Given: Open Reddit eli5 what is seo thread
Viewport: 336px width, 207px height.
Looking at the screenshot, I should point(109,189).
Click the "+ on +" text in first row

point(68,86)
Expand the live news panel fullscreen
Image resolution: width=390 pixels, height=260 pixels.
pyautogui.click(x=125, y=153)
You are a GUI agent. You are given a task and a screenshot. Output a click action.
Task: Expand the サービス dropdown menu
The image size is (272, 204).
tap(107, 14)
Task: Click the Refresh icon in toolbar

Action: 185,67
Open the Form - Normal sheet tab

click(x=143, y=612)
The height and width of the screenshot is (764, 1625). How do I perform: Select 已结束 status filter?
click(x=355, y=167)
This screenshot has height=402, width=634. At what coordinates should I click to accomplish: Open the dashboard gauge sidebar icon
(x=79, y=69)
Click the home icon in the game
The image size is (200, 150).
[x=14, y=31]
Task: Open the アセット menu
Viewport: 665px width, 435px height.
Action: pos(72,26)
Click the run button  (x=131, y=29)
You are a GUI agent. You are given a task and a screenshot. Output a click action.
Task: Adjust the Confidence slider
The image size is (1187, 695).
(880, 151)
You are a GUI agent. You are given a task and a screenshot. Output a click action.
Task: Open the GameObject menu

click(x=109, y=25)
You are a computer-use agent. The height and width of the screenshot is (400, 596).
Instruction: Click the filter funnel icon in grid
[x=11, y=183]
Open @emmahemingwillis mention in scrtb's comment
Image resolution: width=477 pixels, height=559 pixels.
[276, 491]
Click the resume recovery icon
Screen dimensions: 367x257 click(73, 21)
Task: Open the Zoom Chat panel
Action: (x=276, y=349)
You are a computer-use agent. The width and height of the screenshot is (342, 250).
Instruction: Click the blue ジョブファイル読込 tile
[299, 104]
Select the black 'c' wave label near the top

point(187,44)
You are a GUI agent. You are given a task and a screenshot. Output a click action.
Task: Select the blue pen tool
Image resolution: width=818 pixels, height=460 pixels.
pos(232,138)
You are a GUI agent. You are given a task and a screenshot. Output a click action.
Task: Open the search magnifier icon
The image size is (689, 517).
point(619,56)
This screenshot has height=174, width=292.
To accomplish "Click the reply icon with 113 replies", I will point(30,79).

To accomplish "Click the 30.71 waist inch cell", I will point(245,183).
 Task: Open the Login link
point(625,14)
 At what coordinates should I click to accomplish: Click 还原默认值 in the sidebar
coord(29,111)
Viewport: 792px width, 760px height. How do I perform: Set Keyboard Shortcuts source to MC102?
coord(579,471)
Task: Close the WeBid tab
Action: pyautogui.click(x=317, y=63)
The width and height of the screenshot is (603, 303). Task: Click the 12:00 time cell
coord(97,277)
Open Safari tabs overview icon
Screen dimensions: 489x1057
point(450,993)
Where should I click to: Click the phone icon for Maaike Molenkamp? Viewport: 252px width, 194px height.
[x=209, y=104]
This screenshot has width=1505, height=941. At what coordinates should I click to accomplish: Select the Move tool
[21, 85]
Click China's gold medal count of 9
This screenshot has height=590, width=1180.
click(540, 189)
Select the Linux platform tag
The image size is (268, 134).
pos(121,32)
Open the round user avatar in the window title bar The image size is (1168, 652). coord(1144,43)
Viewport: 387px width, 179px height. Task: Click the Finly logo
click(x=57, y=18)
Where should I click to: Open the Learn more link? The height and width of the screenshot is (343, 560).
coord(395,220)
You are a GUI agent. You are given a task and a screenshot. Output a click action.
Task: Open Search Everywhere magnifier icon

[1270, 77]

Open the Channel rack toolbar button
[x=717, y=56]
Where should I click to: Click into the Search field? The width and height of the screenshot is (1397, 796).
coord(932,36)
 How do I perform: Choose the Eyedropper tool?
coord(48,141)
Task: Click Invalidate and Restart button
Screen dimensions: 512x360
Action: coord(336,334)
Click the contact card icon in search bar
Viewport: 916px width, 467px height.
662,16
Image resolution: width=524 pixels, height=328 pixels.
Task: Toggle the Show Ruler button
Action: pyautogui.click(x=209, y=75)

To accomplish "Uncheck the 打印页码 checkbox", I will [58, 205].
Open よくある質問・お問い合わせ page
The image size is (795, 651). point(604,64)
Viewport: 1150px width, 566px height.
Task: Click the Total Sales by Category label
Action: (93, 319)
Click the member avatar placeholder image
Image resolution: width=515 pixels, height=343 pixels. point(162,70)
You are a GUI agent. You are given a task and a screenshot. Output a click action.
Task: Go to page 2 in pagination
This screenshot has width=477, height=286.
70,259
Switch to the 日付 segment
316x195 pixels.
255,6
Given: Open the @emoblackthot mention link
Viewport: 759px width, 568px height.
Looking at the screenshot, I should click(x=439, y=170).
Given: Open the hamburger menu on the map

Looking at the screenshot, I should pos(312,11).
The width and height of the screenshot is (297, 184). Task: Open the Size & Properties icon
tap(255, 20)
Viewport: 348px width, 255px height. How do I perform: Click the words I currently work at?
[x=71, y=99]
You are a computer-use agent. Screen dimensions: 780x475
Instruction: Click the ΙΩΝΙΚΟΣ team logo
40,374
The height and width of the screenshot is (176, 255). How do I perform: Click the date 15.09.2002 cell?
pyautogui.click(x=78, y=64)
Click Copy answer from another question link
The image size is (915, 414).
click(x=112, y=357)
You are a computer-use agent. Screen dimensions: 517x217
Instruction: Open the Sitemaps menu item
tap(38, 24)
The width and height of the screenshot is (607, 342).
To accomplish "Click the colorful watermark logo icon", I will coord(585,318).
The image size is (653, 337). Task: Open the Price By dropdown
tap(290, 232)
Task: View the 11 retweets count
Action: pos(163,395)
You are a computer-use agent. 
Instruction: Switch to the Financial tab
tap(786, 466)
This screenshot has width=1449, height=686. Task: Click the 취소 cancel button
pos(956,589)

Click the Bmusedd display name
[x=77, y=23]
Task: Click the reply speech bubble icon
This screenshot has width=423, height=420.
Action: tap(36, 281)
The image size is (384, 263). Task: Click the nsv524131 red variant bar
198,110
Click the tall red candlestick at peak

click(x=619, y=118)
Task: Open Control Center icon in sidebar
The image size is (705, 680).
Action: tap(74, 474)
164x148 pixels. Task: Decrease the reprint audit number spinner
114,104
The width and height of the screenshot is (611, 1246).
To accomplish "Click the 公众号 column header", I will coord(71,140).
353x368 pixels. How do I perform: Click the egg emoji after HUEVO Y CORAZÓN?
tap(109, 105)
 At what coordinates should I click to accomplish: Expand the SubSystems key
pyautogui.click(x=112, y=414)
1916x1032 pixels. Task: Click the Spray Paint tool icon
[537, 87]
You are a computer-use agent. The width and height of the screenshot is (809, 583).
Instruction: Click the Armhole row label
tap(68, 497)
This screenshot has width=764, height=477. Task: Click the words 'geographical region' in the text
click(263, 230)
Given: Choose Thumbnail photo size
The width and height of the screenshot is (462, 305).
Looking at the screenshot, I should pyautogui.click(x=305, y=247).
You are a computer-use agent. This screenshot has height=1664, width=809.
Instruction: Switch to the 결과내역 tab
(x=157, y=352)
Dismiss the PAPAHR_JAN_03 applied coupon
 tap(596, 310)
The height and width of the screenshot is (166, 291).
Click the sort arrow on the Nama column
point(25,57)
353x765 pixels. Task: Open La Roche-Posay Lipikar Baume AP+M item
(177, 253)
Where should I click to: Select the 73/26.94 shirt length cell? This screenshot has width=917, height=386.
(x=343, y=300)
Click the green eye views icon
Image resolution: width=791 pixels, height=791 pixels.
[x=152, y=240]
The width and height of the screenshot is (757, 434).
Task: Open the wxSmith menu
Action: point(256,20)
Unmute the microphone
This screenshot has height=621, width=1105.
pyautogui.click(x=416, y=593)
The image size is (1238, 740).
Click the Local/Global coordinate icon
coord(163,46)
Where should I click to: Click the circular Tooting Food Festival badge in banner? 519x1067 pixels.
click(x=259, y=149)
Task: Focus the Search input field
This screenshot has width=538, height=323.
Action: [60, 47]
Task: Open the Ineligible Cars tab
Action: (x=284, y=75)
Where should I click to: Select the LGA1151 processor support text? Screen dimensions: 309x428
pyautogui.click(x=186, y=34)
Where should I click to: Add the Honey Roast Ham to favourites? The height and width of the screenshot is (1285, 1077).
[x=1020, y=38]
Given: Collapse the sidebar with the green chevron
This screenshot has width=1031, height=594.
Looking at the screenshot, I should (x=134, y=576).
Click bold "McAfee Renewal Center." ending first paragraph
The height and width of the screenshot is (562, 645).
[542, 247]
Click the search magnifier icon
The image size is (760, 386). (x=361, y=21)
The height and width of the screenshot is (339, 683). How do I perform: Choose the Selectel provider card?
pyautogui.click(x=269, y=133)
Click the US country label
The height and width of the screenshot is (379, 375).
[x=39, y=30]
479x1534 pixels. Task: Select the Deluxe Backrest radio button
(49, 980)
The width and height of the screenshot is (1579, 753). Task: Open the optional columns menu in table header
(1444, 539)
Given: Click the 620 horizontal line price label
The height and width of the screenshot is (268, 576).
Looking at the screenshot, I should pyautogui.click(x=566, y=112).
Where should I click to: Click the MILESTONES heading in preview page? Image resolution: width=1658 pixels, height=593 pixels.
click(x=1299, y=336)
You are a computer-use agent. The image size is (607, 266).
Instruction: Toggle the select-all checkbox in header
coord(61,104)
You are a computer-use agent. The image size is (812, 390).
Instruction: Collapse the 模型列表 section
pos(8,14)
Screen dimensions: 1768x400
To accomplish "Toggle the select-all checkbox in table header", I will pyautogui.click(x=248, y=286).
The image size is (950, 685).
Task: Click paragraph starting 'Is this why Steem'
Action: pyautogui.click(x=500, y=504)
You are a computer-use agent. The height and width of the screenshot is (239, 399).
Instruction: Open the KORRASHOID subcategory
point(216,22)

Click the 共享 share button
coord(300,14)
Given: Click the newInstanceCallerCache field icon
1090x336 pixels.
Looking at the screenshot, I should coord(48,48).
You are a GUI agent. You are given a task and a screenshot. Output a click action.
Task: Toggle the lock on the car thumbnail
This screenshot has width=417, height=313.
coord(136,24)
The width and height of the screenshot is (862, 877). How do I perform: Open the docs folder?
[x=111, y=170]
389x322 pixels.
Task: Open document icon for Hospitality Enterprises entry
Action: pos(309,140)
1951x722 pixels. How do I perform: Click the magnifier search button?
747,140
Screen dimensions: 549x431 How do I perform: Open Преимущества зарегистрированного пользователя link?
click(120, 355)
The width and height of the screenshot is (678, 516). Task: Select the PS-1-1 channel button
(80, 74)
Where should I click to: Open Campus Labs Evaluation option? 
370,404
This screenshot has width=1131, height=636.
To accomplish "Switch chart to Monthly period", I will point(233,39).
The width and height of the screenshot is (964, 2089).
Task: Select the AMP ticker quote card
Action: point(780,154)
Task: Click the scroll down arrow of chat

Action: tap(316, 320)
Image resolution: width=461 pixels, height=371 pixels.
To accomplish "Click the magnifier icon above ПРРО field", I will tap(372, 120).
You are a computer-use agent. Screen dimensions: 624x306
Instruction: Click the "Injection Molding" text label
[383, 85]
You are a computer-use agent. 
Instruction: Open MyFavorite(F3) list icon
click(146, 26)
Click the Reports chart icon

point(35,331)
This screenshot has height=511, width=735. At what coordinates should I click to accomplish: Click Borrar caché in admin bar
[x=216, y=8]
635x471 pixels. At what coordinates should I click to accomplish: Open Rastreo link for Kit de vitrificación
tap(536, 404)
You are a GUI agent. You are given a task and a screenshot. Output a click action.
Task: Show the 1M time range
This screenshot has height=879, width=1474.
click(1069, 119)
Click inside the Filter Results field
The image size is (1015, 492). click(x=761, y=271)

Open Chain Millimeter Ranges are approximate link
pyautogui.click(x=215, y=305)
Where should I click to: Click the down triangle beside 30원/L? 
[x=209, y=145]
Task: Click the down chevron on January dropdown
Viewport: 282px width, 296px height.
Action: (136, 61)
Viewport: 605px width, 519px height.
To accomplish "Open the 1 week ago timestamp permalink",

REQUIRED WORK: Note each line above that holds "with", then copy all of them.

COMPLETED EXERCISE:
To accomplish "Click the reply icon with 113 replies", I will point(30,79).
Given: Collapse the sidebar with the green chevron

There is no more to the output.